RAW DATA:
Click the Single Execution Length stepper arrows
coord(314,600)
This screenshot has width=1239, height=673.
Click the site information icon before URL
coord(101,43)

==

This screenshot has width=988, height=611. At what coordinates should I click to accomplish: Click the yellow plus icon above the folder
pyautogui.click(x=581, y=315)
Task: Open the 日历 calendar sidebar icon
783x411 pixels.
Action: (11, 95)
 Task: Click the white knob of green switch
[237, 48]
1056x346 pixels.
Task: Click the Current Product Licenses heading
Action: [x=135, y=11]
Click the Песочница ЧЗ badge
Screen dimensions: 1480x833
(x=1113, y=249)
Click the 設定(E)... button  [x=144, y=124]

...

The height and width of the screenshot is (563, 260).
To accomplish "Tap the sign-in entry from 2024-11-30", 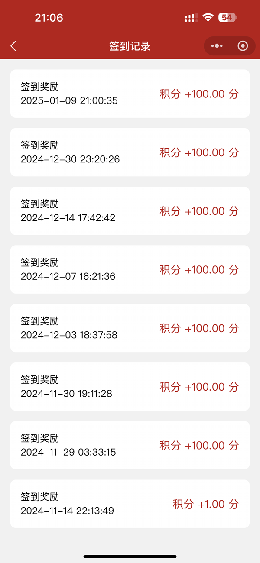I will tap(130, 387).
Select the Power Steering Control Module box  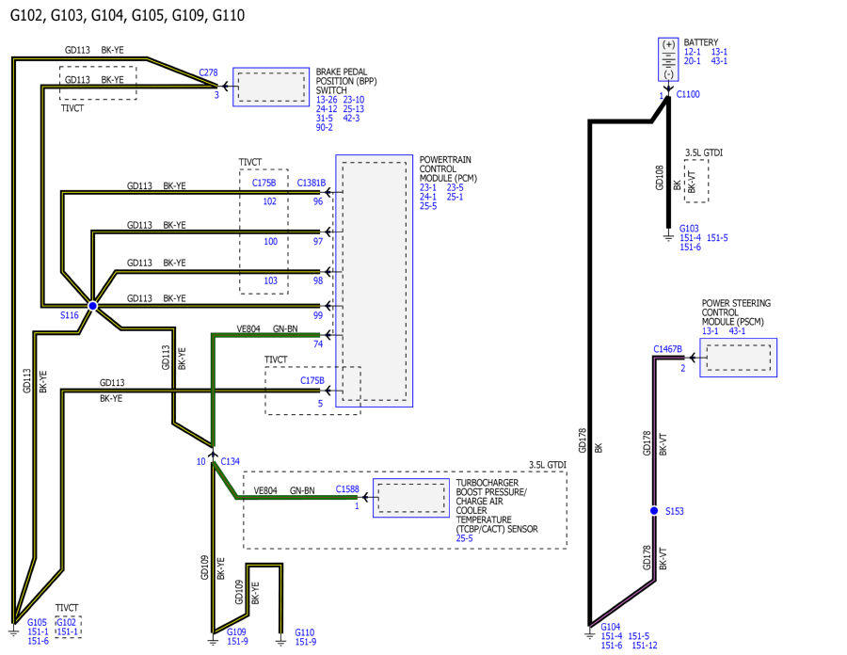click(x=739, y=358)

PROBLEM TO WORK ON: The entries above hold a line with "Click the Песочница ЧЗ badge" and a later line with "Click the 設定(E)...". Write out exactly those lines and all lines between, nothing more.

OUTPUT:
Click the Песочница ЧЗ badge
Screen dimensions: 1480x833
(x=1113, y=249)
Click the 設定(E)... button  [x=144, y=124]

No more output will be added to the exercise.